Nos estudos das narrativas literárias, são amplamente difundidos o nível ficcional de enunciação, a cargo do narrador, uma entidade ficcional, e o nível não ficcional de enunciação, posto do autor, entidade real, aquele que escreve o romance, a novela, o conto. No entanto esse desmembramento didático entre narrador e autor, apesar de parecer elucidar a questão, não a resolve. Um exemplo que revela a vulnerabilidade dessa teoria são os romances de autoficção. Eles estão aí aos montes para embaralhar tudo novamente. Este blog, inclusive, já postou textos, como Em busca da autoficção , de Davi Lara, que tentam entender a “intromissão da voz autoral” e o esgarçamento “dos limites entre ficção e realidade” presentes nas narrativas autoficcionais.
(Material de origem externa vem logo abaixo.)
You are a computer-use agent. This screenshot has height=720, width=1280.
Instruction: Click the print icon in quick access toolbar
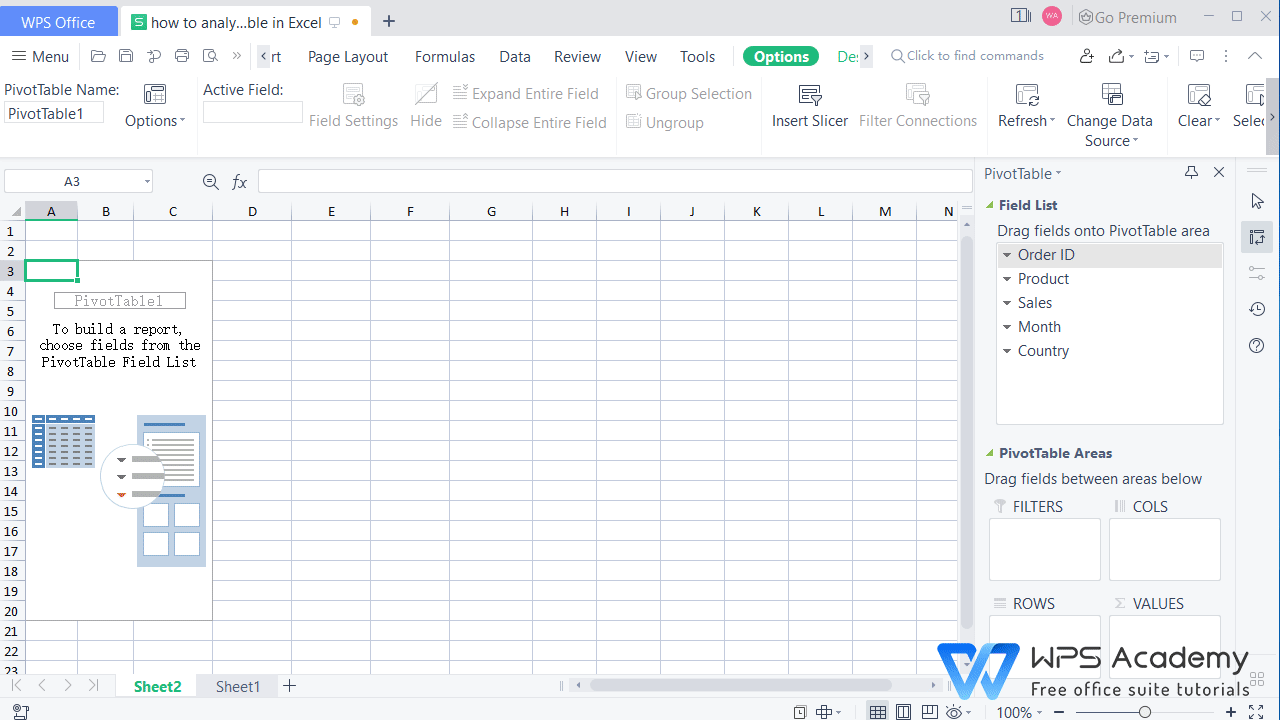click(x=181, y=56)
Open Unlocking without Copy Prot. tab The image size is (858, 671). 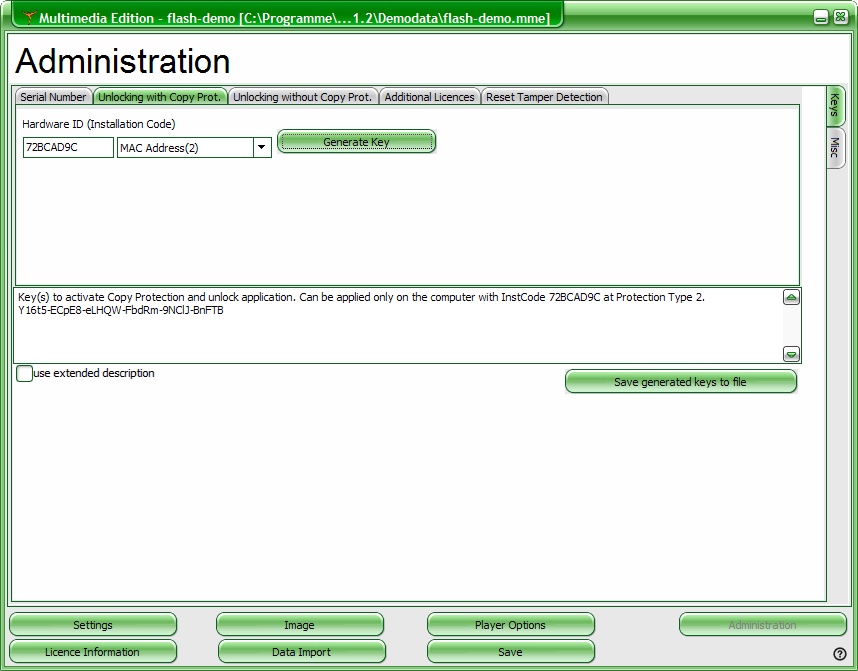(303, 97)
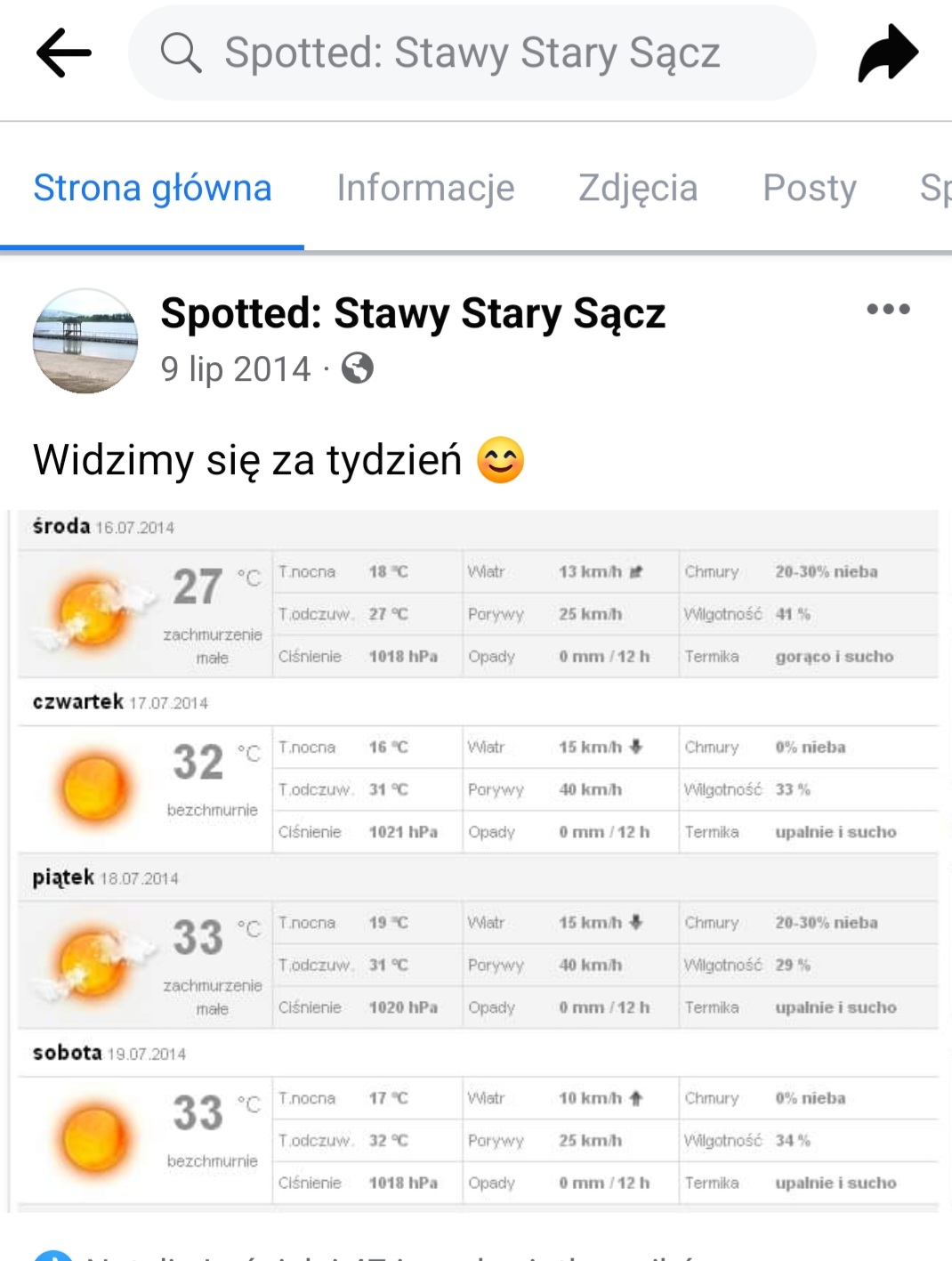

Em poesia, o imbróglio entre sujeito lírico e poeta segue também um caminho de indefinições e fissuras. Mesmo o lirismo sendo considerado tradicionalmente a expressão da subjetividade, a identidade entre sujeito lírico e poeta não é consensual. Käte Hambuger, em seu livro “A Lógica da criação literária”, lembra que há vertentes da crítica poética que consideram a enunciação lírica como algo meramente formal, uma criação da linguagem que só existe no poema e por ele. Essa negação da subjetividade confronta a ideia mesma de lirismo como exaltação dos sentimentos pessoais e estado de alma, como assume Hegel, e aparece como uma marca da modernidade inaugurada pela despersonalização baudelairiana, conforme Hugo Friedrich. Já Adorno nos diz que “o conteúdo de um poema não é mera expressão de emoções e experiências individuais”. Para ele, essas experiências só se “tornam artísticas” quando “adquirem participação do universal”, ou seja, quando se voltam para o coletivo. Collot, por sua vez, nos diz acerca de uma “ilusão lírica” e da existência de uma alteridade no exercício poético, no qual no ato da enunciação o “Eu é um outro” (Rimbaud), por isso o sujeito lírico estaria “fora de si”.
O que me parece é que a teoria narrativa e a teoria poética estão na mesma via, mas em direções diferentes. Enquanto novas apostas teóricas da narrativa apontam para uma fragilização da ideia de narrador como uma entidade ficcional distinta do autor, os investimentos teóricos da poética, por sua vez, abalam a correspondência, muitas vezes aceita, entre eu lírico e poeta.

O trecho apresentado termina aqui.